#### [INFORMATION SHOWN]
....

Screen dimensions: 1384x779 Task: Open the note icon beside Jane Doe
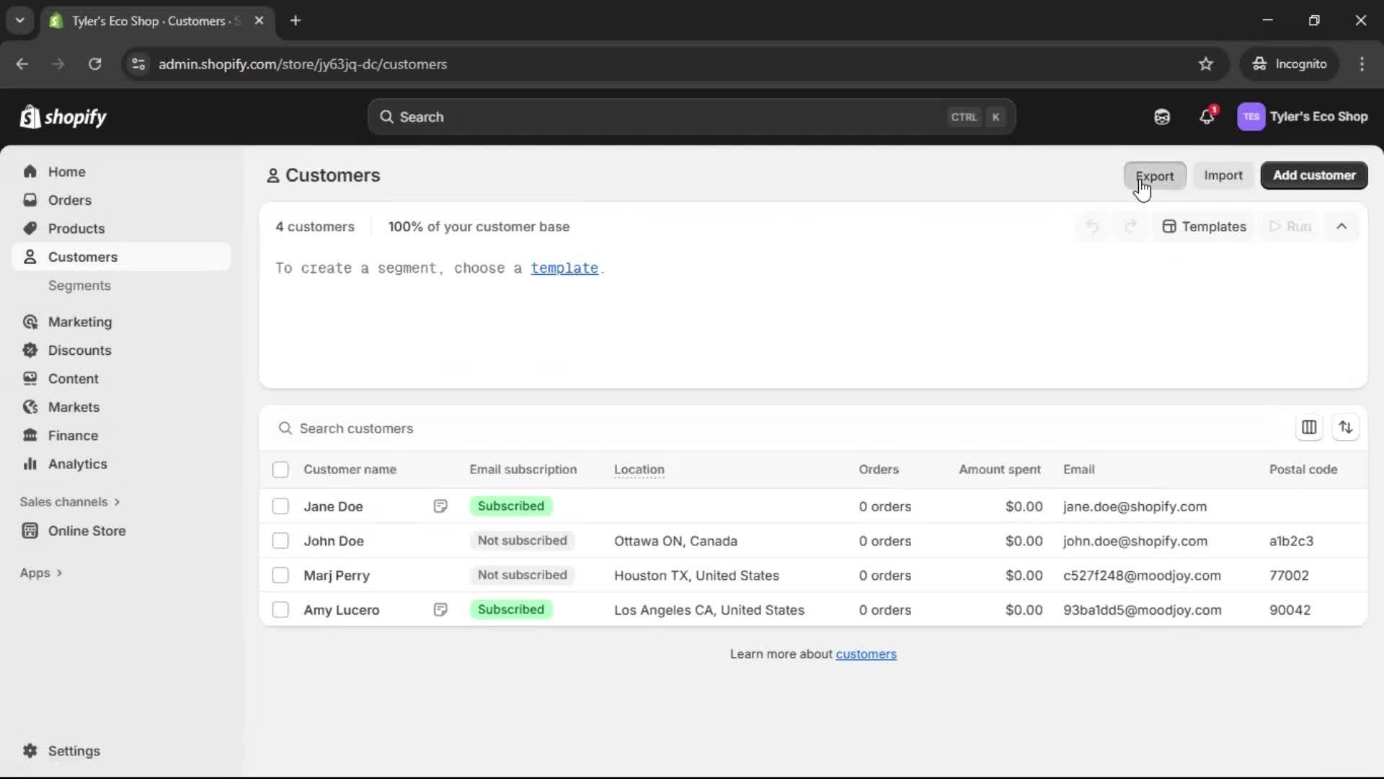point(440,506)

....

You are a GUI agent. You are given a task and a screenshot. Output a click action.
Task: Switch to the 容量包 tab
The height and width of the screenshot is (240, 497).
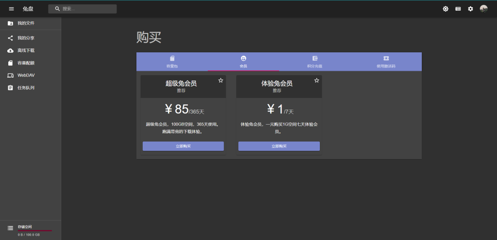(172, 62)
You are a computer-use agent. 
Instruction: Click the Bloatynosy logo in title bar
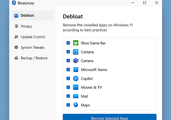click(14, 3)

....

#### [STATED GOAL]
Rewrite the records starting at the line that contains "You are a GUI" and ending at the line that contains "click(14, 3)", with "screenshot" replaced by "screen image" and nothing else changed. Leave the pictures out.

#### [RESPONSE TO THE EXERCISE]
You are a GUI agent. You are given a task and a screen image. Output a click action.
Task: Switch to the 容量包 tab
The height and width of the screen image is (240, 497).
(172, 62)
You are a computer-use agent. 
Instruction: Click the Bloatynosy logo in title bar
click(14, 3)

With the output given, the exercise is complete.